__MATERIAL FOR THE TASK__:
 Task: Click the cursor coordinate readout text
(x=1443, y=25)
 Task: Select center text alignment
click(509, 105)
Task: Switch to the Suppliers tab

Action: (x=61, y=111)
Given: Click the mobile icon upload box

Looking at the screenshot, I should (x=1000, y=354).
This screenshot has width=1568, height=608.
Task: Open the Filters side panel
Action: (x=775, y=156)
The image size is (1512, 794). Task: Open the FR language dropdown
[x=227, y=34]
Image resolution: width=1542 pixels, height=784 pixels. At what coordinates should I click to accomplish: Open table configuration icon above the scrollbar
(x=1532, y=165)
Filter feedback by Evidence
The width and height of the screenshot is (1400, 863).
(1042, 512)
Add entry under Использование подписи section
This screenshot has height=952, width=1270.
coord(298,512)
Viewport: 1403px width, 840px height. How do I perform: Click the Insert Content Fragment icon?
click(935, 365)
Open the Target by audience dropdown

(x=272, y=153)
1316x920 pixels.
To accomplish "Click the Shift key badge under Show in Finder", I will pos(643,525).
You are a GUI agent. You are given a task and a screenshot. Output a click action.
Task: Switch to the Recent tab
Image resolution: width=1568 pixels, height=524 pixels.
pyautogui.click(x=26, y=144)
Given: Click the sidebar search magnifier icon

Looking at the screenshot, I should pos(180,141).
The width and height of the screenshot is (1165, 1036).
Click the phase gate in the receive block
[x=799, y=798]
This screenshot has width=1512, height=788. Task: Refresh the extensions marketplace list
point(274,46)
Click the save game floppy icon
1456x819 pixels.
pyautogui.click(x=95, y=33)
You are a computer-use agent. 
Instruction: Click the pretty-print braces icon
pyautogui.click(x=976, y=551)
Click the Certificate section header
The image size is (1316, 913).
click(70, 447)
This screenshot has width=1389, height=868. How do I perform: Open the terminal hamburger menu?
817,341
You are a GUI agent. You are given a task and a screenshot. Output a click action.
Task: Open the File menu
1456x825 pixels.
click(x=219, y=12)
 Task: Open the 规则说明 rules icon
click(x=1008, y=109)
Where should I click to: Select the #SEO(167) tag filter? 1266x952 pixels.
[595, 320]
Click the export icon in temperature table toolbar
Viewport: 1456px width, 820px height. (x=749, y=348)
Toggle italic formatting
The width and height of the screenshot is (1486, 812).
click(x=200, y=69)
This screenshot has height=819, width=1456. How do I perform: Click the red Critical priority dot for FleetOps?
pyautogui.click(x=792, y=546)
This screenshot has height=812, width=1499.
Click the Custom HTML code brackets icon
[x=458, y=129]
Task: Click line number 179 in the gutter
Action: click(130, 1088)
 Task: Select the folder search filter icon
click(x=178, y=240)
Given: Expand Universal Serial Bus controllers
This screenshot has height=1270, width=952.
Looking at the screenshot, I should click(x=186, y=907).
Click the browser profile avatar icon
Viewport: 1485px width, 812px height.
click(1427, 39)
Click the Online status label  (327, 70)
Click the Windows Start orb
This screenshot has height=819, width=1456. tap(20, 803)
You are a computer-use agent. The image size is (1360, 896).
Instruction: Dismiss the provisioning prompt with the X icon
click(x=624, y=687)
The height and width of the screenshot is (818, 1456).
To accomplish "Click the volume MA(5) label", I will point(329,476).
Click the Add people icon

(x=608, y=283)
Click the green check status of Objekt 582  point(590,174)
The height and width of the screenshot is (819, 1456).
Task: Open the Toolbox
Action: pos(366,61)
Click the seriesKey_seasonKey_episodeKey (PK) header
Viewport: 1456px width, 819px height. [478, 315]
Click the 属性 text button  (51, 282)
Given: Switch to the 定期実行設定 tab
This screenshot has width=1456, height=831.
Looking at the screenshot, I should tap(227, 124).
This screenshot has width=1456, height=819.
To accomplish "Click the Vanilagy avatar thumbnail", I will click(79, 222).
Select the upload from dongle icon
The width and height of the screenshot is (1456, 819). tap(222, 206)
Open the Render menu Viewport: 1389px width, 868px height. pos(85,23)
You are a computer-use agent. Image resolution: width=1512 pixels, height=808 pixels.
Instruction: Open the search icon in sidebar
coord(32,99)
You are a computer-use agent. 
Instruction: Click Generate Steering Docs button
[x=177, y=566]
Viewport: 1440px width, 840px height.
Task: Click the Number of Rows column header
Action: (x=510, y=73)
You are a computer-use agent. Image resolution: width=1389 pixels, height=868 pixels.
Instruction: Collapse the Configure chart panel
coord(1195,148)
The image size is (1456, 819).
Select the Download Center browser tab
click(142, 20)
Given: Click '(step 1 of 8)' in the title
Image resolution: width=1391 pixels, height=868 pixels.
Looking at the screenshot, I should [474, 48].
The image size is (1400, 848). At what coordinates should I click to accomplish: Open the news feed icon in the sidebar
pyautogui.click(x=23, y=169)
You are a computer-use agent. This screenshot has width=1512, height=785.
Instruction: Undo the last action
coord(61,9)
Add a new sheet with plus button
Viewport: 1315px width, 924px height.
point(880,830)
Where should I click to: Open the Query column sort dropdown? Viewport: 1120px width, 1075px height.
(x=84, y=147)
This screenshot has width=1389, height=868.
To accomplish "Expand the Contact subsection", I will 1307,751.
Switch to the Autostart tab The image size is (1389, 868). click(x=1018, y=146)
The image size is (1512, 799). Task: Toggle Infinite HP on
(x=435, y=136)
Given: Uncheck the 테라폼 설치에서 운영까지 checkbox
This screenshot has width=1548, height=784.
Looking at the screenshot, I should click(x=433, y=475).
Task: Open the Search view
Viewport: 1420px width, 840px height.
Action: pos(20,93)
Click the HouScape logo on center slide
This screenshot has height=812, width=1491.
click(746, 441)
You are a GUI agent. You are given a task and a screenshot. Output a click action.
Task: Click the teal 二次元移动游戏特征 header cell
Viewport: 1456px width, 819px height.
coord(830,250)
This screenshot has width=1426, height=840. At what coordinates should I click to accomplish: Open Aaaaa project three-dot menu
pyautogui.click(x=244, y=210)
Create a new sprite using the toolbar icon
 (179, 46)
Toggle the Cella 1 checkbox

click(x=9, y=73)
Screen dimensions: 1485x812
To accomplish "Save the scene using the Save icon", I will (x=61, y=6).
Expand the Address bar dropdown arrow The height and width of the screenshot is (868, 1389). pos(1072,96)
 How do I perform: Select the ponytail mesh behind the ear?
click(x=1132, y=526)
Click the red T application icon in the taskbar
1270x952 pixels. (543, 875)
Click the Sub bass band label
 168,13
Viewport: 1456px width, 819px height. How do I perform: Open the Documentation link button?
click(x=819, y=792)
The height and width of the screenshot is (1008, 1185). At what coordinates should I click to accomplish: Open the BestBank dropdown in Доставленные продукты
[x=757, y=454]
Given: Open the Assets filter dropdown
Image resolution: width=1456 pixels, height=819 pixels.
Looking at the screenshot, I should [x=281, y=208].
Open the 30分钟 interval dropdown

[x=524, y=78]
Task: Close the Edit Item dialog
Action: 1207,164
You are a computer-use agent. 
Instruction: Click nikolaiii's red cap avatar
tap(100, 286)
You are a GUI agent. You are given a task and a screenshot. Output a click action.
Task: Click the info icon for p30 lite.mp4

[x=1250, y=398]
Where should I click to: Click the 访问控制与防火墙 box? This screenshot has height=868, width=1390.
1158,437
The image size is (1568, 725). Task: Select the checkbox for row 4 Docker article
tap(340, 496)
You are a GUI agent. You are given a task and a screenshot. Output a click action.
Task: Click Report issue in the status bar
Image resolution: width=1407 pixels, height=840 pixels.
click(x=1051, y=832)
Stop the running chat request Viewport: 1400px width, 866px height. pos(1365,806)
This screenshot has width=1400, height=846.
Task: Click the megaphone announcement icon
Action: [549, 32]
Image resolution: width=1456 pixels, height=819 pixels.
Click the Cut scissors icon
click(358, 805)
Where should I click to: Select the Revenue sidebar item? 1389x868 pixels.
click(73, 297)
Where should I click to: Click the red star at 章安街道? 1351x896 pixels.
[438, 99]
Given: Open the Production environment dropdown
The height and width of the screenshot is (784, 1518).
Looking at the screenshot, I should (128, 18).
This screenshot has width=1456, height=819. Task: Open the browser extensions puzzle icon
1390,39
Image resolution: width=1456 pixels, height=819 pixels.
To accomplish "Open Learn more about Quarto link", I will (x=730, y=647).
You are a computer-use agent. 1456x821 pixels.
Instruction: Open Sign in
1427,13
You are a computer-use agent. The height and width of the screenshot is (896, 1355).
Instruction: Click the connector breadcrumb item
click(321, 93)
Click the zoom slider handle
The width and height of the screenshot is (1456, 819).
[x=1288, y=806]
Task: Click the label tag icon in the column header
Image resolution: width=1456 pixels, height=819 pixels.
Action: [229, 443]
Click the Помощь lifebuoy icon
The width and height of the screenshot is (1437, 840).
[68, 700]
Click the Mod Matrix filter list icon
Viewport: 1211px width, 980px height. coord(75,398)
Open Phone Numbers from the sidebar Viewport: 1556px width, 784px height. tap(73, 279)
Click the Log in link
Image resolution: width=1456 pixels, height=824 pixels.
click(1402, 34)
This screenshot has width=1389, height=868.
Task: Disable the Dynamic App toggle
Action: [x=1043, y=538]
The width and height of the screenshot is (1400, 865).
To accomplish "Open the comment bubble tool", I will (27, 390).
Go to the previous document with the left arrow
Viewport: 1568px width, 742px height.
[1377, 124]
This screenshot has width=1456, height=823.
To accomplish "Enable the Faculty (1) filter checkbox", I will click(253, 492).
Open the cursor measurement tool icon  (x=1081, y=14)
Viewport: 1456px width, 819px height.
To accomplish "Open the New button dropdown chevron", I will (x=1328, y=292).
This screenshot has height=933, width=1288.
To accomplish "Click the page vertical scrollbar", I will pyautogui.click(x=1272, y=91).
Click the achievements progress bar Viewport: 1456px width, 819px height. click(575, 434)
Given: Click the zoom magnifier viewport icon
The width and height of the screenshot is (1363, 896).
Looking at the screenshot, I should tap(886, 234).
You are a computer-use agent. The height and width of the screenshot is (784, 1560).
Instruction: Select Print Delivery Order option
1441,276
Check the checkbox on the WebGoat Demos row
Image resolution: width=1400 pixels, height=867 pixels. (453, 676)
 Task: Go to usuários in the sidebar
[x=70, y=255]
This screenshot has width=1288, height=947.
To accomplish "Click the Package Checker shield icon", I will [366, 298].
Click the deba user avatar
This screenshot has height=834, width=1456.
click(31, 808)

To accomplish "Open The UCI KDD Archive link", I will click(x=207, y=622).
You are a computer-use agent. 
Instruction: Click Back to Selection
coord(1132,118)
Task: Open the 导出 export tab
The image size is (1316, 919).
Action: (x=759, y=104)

__WORK ORDER__:
Show every line from the entries above in which "Expand" appears.

__EXPECTED ANSWER__:
Given: Expand Universal Serial Bus controllers
To accomplish "Expand the Contact subsection", I will 1307,751.
Expand the Address bar dropdown arrow The height and width of the screenshot is (868, 1389). pos(1072,96)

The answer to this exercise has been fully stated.